**WORK TO DO:**
a. In the essay on Ireland and British ideology, about how old was the girl the RUC man pulled out of the line?
b. Carry on the essay on Ireland and British ideology from the point where it stops.

**SOURCE PASSAGE:**
This time the scene opened with residents holding a line across the street, shouting but otherwise perfectly peacefully. In front of them was a mass of heavily armoured RUC men in riot gear, and behind them was a terrifying and numberless horde of Orangemen making a god-awful racket. An RUC man — the poor victim on the BBC — reached into the crowd of residents and grabbed a young girl, a lassie of about 12 or 13, by the hair and tugged her out of the line. It was brutal to watch. Her dad, the tall man with wild ginger hair and a Celtic shirt, reached for the copper’s helmet, pulled it clean off and gave the shite a well-deserved clatter on the noggin. The scales were ripped from my eyes. The BBC wasn’t a news service. It was something else. It was something very ugly. A week later I returned to Scotland quite changed. This was all people were talking about in Dublin. It upset them. They appeared to know more about ‘the North’ than we did at home. My Republican education had just begun.

Theobald Wolfe Tone and 1798
‘Narrative’ is important when discussing conflict. Ireland is a place of contested history in a world of narratives and counter-narratives where History isn’t a simple thing, but a series of often competing his-stories; versions of the past spun to support various ideological agendas. Britain doesn’t have an ideological agenda, at least not in the minds of people conditioned by British education and media. Ideology is a bad word, and something only bad people have. The Soviets had an ideology, Irish Republicans have an ideology, ‘terrorists’ are ideological. But in reality Britain has the most powerful ideology of all. Its ideology is imperialist and so manufactures narratives in its schools and newspapers to rationalise and explain the normalcy of Britain’s place in the world and its behaviour in the world. Inside the United Kingdom the ideology of the British state is invisible precisely because it is normal. Ideology, as a system of ideas and ideals which forms the basis of economic or political theories and policy, is everywhere in the UK. It is all-encompassing and so invisible. Britain’s ideology is produced in the school and by the inscribers of culture and it is reproduced in its products — ordinary people. This is television talent shows, sport, popular culture and opinion. It is so ubiquitous it has become the wood lost in the trees.

**DATA:**
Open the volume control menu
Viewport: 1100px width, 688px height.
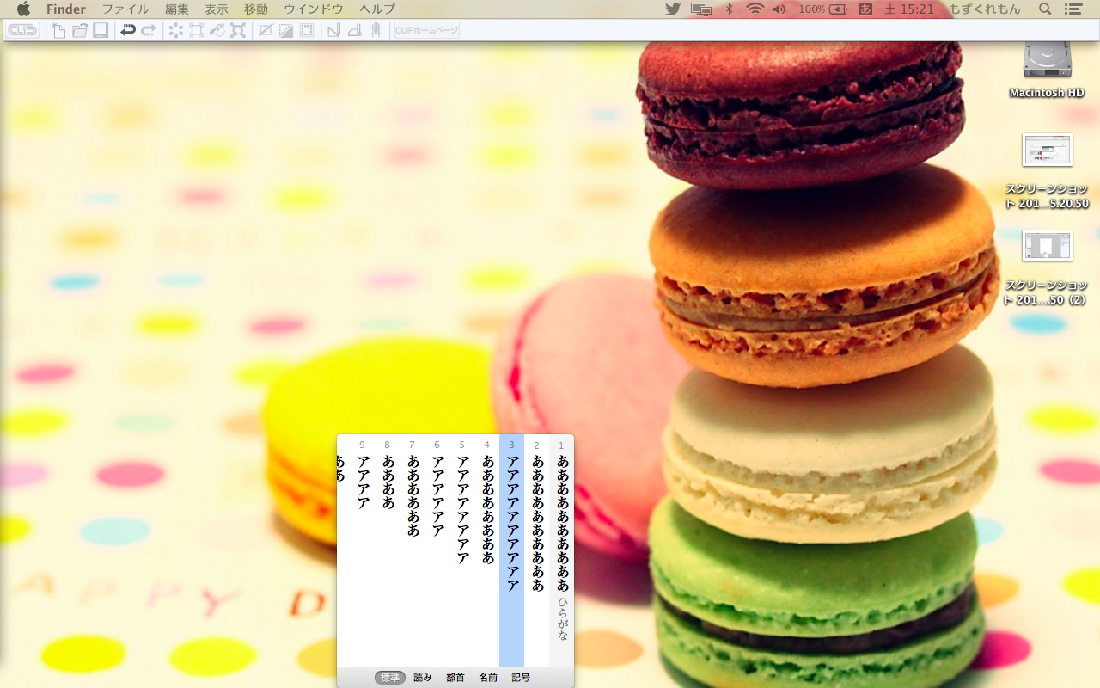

**RESULTS FOR EACH TASK:**
a. About 12 or 13.

b.
Moreover, as the coloniser and occupier, Britain imposes this ideology on the nations it dominates — on Scotland, Ireland, and Wales. Britain writes the history of its subject peoples and establishes the narrative of power, the myth that explains the rightness of Britain’s dominance. According to the British narrative Ireland’s history is simple: Britain, rather than being an occupying colonial power, is in Ireland as a peace-maker in a country torn apart by irrational sectarian division caused by religion and inexplicable and irresolvable ancient grievances. This narrative explains ‘Northern Ireland’ and legitimises Britain’s behaviour towards the Irish people. Without the British troops, you’ll remember, the Irish would have simply kept killing one another. But like every ideological narrative, this is a fiction. It is a lie constructed to hide the truth. Basically, when it comes to Ireland, British people are in The Truman Show.
Yes, England invaded Ireland. In fact, this was a gradual invasion which began with the Anglo-Normans in 1169. Yet, this never created a religious conflict. The English Anglo-Saxons and Normans were as Catholic as the Gaelic Irish. This was long before the advent of Nationalism, so the Gaels never understood this is a national domination. Over time the Irish and the Norman invaders buried the hatchet, they intermarried, and the new aristocracy became ‘more Irish than the Irish themselves.’ Even during the Elizabethan Plantations and the Jacobian Plantation of Ulster, there was nothing inevitable about sectarian conflict. What did cause conflict was the genocidal clearance of the Gaelic Irish population from the land and the settlement of a new Scots, English, and Welsh peasantry. You steal someone else’s land, and someone will get hurt. Ask an Israeli.
In 1789 revolution began in France, and quickly the idea of replacing despotic monarchies with a Republic spread across Europe. Recognising that the trouble in Ireland was caused by British colonial policy, Irish Protestants and Catholics felt that the best way to secure peace in their country was to establish a representative government for Ireland and become an independent democratic republic. What we are never taught in Scottish schools is that these were not exactly French — ‘foreign’ — ideas. These were Scottish Presbyterian ideas. Scots Presbyterians were some of the key thinkers behind the Republicanism in the American colonies that led to the American Revolution. In Scotland it was the Presbyterian minister and Scottish Enlightenment philosopher Adam Ferguson who, in his 1767 Essay on the History of Civil Society, articulated the philosophy of early-modern Republicanism. In Ireland in 1791 it was this very Scots Presbyterian idea that brought Catholics and Protestants together under the banner of The Society of United Irishmen — the All Under One Banner of its time.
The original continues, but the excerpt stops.